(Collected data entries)
::::

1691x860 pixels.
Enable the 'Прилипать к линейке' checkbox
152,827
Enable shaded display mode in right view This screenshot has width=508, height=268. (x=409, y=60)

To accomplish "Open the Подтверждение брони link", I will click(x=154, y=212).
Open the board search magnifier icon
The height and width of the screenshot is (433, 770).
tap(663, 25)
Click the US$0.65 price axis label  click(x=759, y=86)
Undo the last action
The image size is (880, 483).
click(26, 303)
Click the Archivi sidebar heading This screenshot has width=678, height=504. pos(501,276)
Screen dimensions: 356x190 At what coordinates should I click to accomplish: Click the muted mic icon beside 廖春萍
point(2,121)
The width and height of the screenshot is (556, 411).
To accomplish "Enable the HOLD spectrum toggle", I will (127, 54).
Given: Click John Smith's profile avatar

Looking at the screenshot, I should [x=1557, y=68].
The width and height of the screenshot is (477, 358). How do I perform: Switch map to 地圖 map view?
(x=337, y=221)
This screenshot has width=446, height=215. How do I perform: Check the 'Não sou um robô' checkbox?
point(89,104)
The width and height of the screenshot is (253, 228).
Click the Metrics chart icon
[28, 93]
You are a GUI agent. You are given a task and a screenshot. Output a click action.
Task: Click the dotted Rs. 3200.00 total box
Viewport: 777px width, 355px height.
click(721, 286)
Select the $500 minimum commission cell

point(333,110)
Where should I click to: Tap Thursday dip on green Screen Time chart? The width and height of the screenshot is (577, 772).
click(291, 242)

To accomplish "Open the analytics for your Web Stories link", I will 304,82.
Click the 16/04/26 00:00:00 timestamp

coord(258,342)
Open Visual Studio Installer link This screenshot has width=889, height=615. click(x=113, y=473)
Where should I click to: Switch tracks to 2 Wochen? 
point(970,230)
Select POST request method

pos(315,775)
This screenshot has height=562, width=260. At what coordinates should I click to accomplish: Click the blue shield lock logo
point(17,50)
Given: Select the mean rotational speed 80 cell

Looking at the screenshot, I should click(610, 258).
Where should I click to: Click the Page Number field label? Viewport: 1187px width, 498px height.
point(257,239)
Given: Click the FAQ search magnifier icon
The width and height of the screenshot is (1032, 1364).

::::

# Activity:
Please show, exactly as written, every line above that contains the word "action".

# Written answer:
Undo the last action
You are a GUI agent. You are given a task and a screenshot. Output a click action.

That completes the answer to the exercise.